When is the best time to divide my hostas? Gwen, Tulsa
If hostas need division, they can be divided either in early fall or spring as soon as new leaves emerge. Fall dividing may be preferable, but spring is also acceptable.
A general rule for division of perennials is to divide the spring-blooming plants in the fall and the summer- and fall-blooming plants in the early spring. Dividing when not flowering allows energy to be directed to growing new roots.
Some of the many plants that may be divided in the spring are hostas, asters, astilbe, gaillardia, black-eyed Susans, cannas, garden phlox, mums, coral bells, daylilies, purple cone flowers and tall sedum. Most of the ornamental grasses are also best divided in spring.
Not all perennials need dividing, but many will either outgrow their allotted space or multiply and become so dense in their centers that blooming suffers or they become susceptible to diseases. When the center of the clump becomes barren, it is time to divide. Another good reason to divide any perennial is to get new plants for your garden and to share with fellow gardeners.
After deciding to divide, wait until the plant shows evidence of new growth in spring. Water the plant well one to two days before digging and prepare the new bed. Work in some good rotted manure or compost in the new bed, and then water to keep it moist. Adding a slow-released balance fertilizer to the soil would also be an option.
Dig the perennial with as large a root ball as possible and divide. You may need a sharp knife or hatchet to divide clumps, especially ornamental grasses with tough root balls. Be sure each division has three to four stems or leaves above ground and a generous amount of roots below. Do not let the roots dry out; keep a pail of water nearby to moisten the roots, if needed.
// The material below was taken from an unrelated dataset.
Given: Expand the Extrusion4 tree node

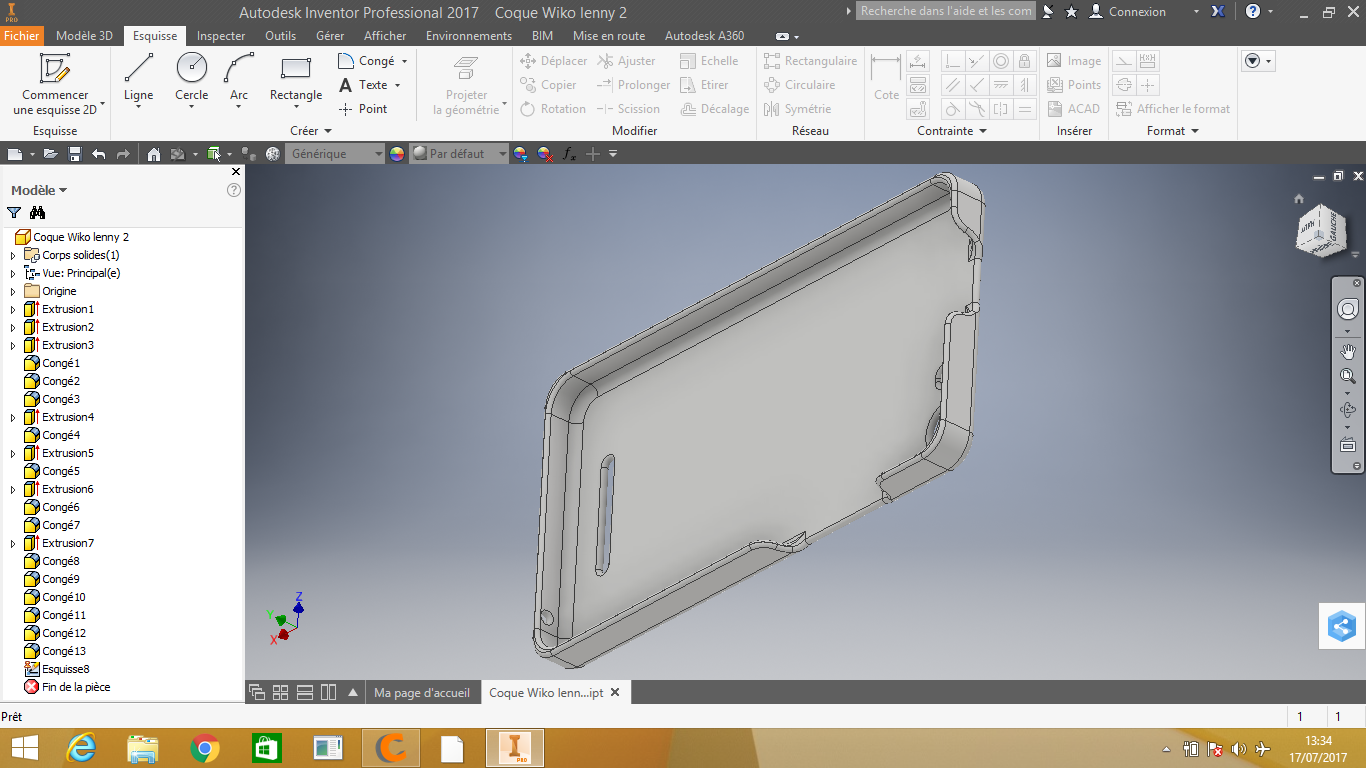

In the new hole spread the roots out and cover with soil. Most perennials should be replanted at their original depth. Water the new transplant well to establish good soil-to-root contact and mulch. Mulch will help conserve water, keep the bed weed free and control temperature extremes.
Dividing perennials not only improves the health and appearance of your garden, but it is also an excellent way to be a good neighbor.
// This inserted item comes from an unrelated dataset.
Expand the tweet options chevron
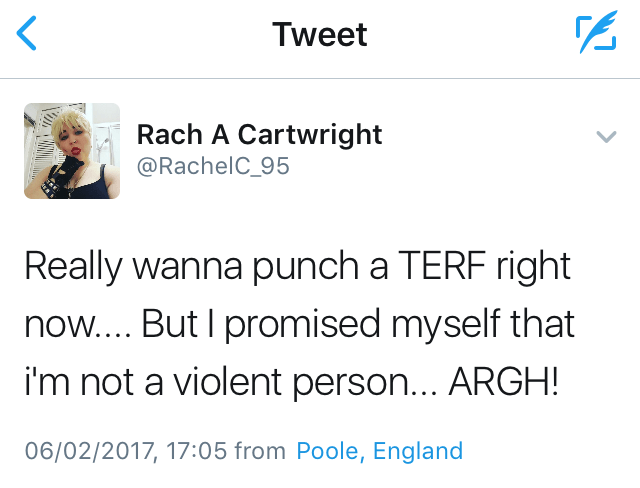This screenshot has width=640, height=488. tap(606, 137)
The Tulsa Master Gardeners are volunteers who provide information to home gardeners. See tulsaworld.com/mastergardener
or call 918-746-3701 for garden-related questions.
March gardening tips
Plant cool-season vegetables now. All leafy vegetables, carrots, beets, onions, potatoes and others should be planted early this month.
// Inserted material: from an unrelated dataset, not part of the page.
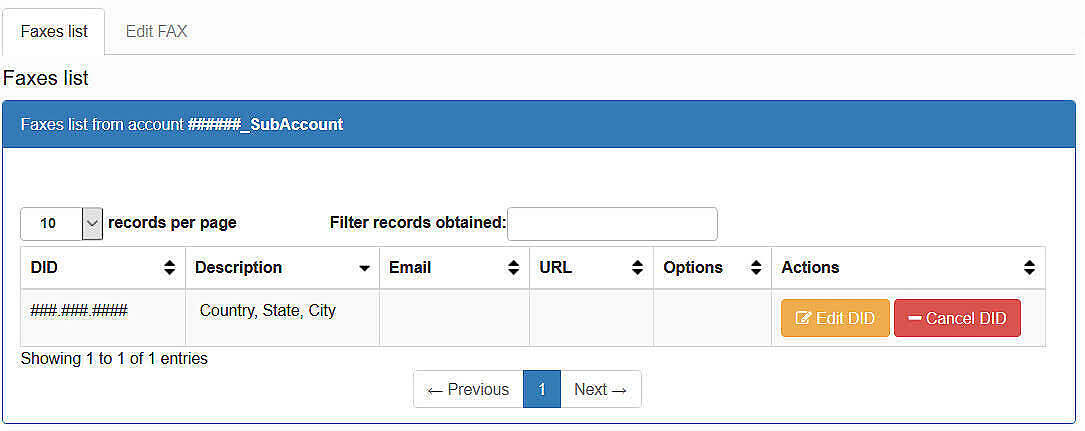Go to Next page
Viewport: 1085px width, 431px height.
601,389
February and March is the best time to plant strawberries in our area. It is important to select and prepare the site properly and choose the best strawberry types for Oklahoma. Obtain OSU fact sheet "Growing Strawberries in the Home Garden" for complete information at tulsaworld.com/growstrawberries
Fescue lawns may be seeded or reseeded in March, but September is the best time to seed. Fescue, which germinates in spring, generally can't establish an extensive enough root season to cope with the summer heat. Generous irrigation is needed.